Israeli computer vision company eyeSight uses a single camera embedded into the windshield or rear-view mirror, plus proprietary algorithms and artificial intelligence (AI), to judge if the driver is prepped to take the wheel.
Even in a standard vehicle equipped with eyeSight technology, if you’re not paying attention your steering wheel will vibrate or beep. It’s like Mobileye for distracted driving.
There’s a big opportunity here: In 2020, new Euro NCAP (New Car Assignment Program) rules come into effect, requiring any manufacturer wishing to receive a 5-star safety rating on its models to have a driver-monitoring system installed.
eyeSight just raised $15 million to drive the expansion of its vehicle AI computer-vision system. All told, the company has raised nearly $50 million, CEO Gideon Shmuel tells ISRAEL21c, including a $20 million investment in 2016 from Chinese investor Kuang-Chi.
China’s carmakers are prominent on eyeSight’s client prospect list. In June, eyeSight joined forces with Soling Industrial, a Shenzhen-based automotive integrator with sales in more than 60 countries and clients including Mazda, Toyota and Fiat.
eyeSight initially integrated its technology into consumer electronics. On the company’s website, you can see images of people gesturing with their hands rather than clutching a mouse or a keyboard to operate PCs and smart TVs. eyeSight’s facial analysis can also souse out details like age and gender to present relevant content (read: ads) to viewers.
In the consumer space, eyeSight has deals with NTT Docomo and Sony in Japan. Sony is launching a portable projector called the Xperia Touch with eyeSight gesture controls built in.
That’s what eyeSight was working on originally in cars too – the ability to control entertainment and telephone system touch-free.
“With your finger, you can do a small circle motion to the right or left to turn volume up and down,” Shmuel says. You could flash one finger to call home, two fingers to call your office or hold your palm flat to answer an incoming call.

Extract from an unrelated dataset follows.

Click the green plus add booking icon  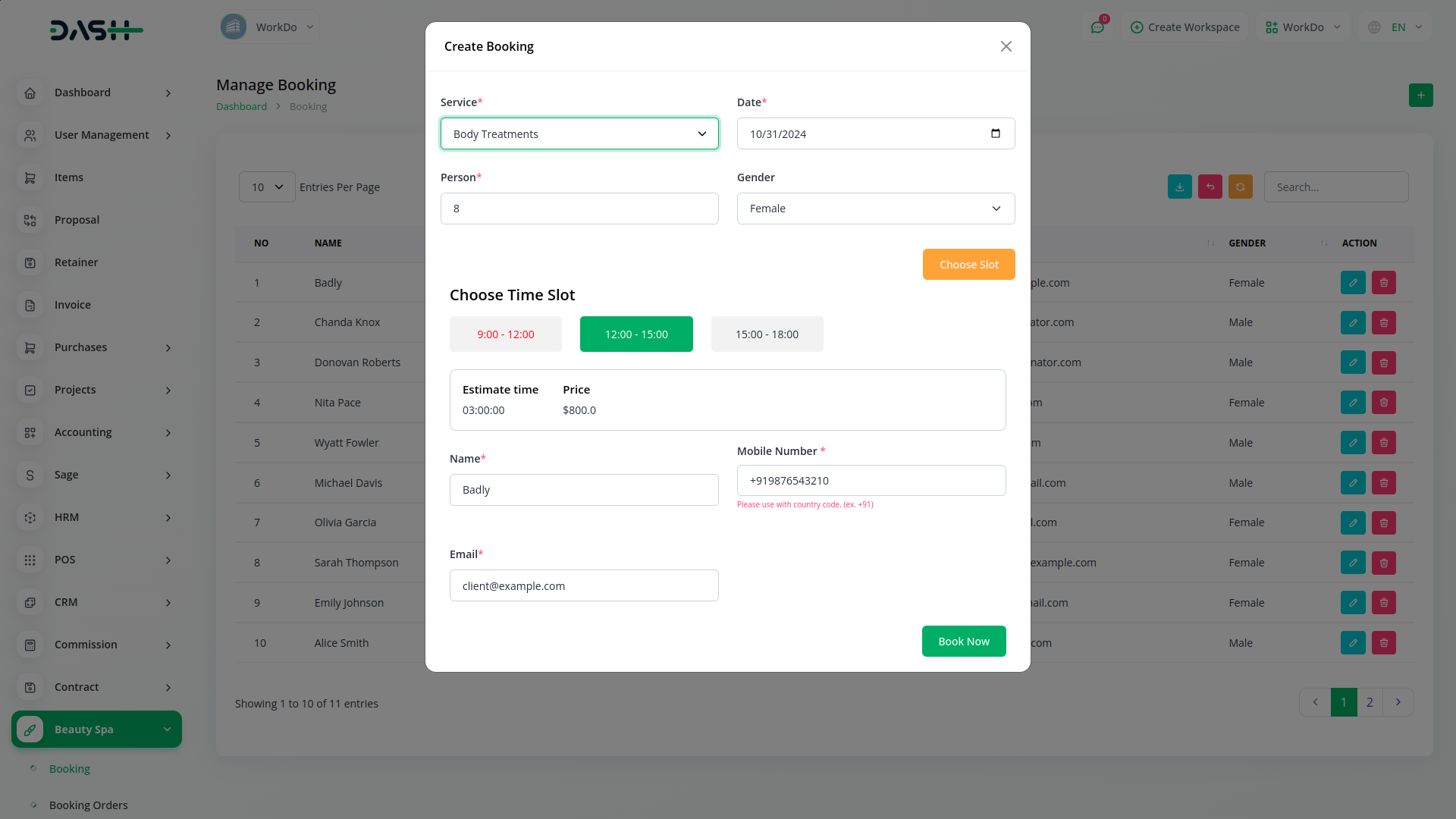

But as the Euro NCAP rules loomed, “the market came to us,” Shmuel explains. “Sometimes, a market requires a long education for a new technology. Here, the market said, ‘Don’t educate us, we know what’s coming.’ We need driver monitoring systems to understand the state of the driver.”
That includes detecting the direction of a driver’s gaze, pupil dilation, eye openness and head position to gauge drowsiness vs. attentiveness.
A Chinese bus company is interested in having eyeSight monitor whether its drivers are eating, smoking, talking on the phone or doing anything else that could put passengers in jeopardy.
eyeSight’s system can handle less critical details as well, such as automatically adjusting a driver’s seat and mirrors or selecting a driver’s favorite playlist. As car-sharing takes off, this may make all the difference in crafting a user-friendly experience.
By calculating a passenger’s size, eyeSight can also help a car’s computer understand how to more safely deploy an airbag.
Privacy is an important concern for drivers, and eyeSight’s got that covered, too. All the AI processing is done in the car itself, and images are not sent for comparison on the cloud. Once the images are processed for the task at hand, they are discarded.
Compared with the data collected and used by, say, Facebook, Instagram or your iPhone, “We’re totally private,” Shmuel says.
eyeSight can do this in part because it requires very low processing power. This is known in the industry as “edge computing” on distributed nodes (“edge devices”) as opposed to a centralized cloud environment. And eyeSight’s cameras are simple 2D infrared sensors, not sophisticated 3D sensors like Apple has on board for facial recognition.
That same technology powers a separate eyeSight division for smart homes. Two applications in development are smart thermostats that sense how many people are in a room and adjust the temperature accordingly; and surveillance and security systems. If three 18-year-old males suddenly show up at Grandma’s house, that could trigger an alert, Shmuel says.
eyeSight has its headquarters and R&D center in Herzliya, with satellite offices in Detroit, Silicon Valley and Seattle. It has representatives in Europe and China as well. The company employs 55 people. And with eyeSight’s cameras around, we bet nobody is falling asleep on the job!